→ **WHAT YOU SHOULD DO**
Below is a set of records; print all of them exactly as written.

(Items from a dataset)
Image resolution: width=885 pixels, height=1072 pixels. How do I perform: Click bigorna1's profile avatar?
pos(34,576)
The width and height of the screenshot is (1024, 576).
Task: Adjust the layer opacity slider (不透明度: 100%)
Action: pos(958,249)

→ **SOLUTION FOR THIS EXERCISE**
Image resolution: width=885 pixels, height=1072 pixels. How do I perform: Click bigorna1's profile avatar?
pos(34,576)
The width and height of the screenshot is (1024, 576).
Task: Adjust the layer opacity slider (不透明度: 100%)
Action: pos(958,249)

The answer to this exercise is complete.